The decoder model refers to the stacking of layers in the following order from the paper "Attention is all you need":

* Embedding layer
* Multi-head attention layer
* Residual connection
* Layer normalization
* Feed forward layer
* Residual connection
* Layer normalization

The residual connection is a connection that adds the input to the output of the layer. The residual connection is used to prevent the vanishing gradient problem. 

The layer normalization is a normalization layer that normalizes the output of the previous layer. The layer normalization is used to prevent the exploding gradient problem.

The feed forward layer is a layer that has 2 dense layers with relu activation function in between. The output of the feed forward layer is the input of the next layer.

In [71]:
# Full decoder implementation
class Decoder(layers.Layer):
    def __init__(self, embedding_dim, vocab_size):
        super(Decoder, self).__init__()
        self.embedding_dim = embedding_dim
        self.vocab_size = vocab_size
        self.embedding = layers.Embedding(vocab_size, embedding_dim)
        self.attention = SelfAttentionLayer(embedding_dim)
        self.dense = layers.Dense(vocab_size, bias=False, activation='relu')
        self.output = layers.Dense(vocab_size, activation='softmax')
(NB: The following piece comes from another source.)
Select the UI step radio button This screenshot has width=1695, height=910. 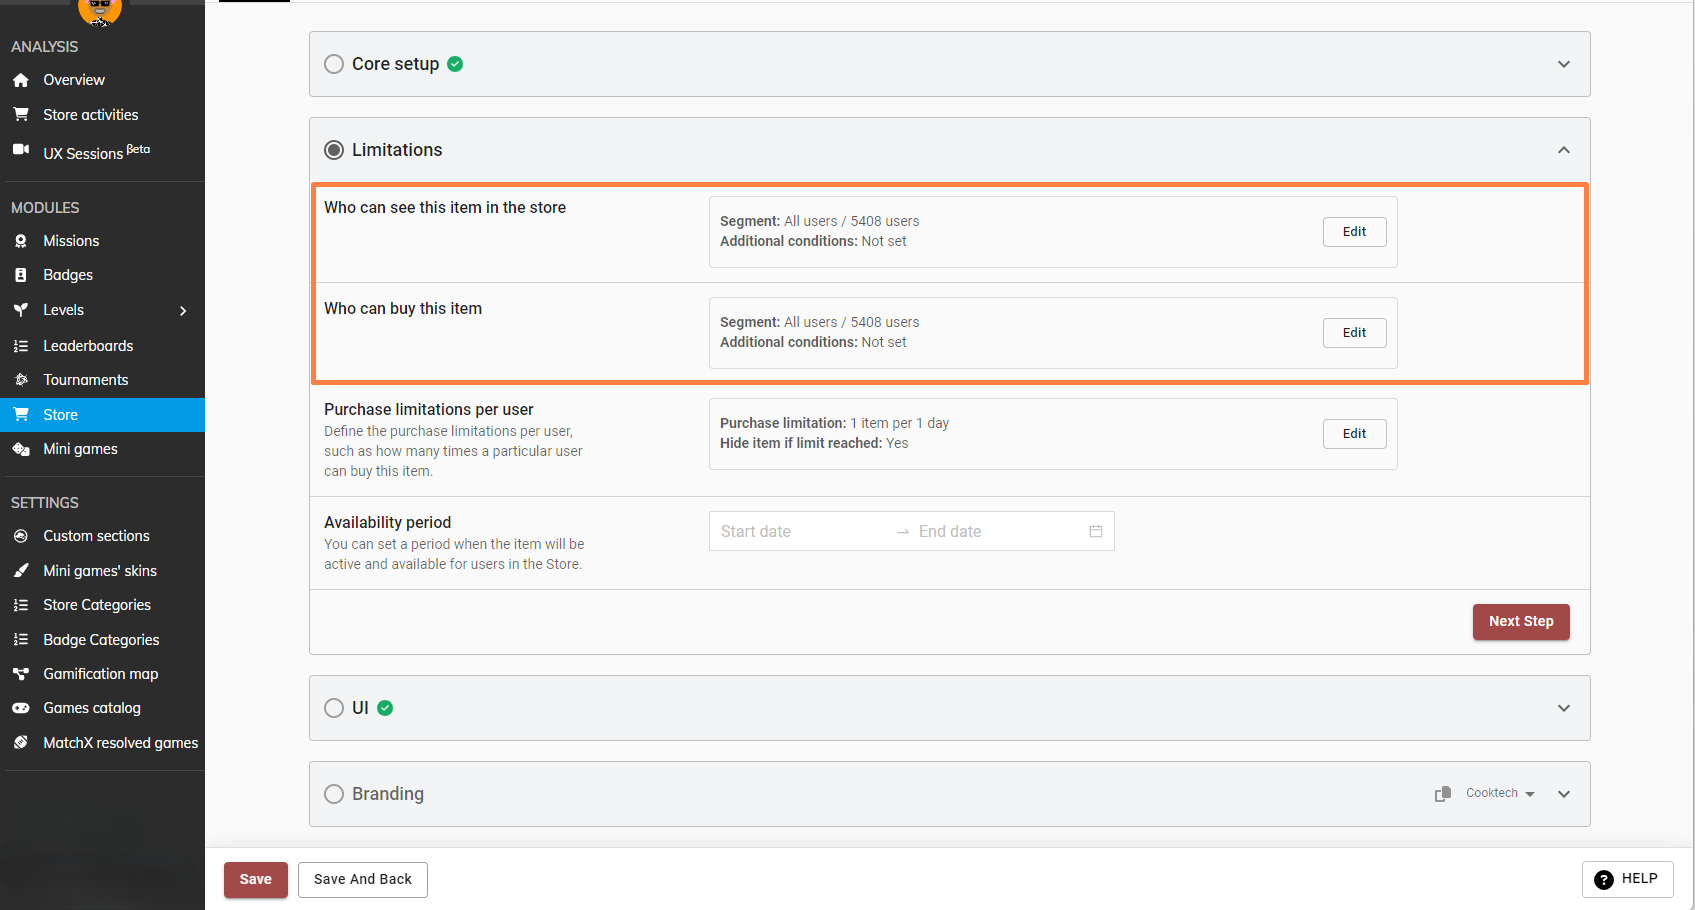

    def call(self, inputs):
        # Extract the token index from the input
        token_index = inputs[:, 0]
        
        # Pass the token index through the embedding layer
        token_embedding = self.embedding(token_index)
        
        # Pass the token embedding through the self-attention layer
        attention_output = self.attention(token_embedding)
        
        # Adding the residual connection
        attention_output = attention_output + token_embedding

        # Pass the attention output through the dense layer
        dense_output = self.dense(attention_output)

        # Pass the dense output through the output layer
        output = self.output(dense_output)
        
        return output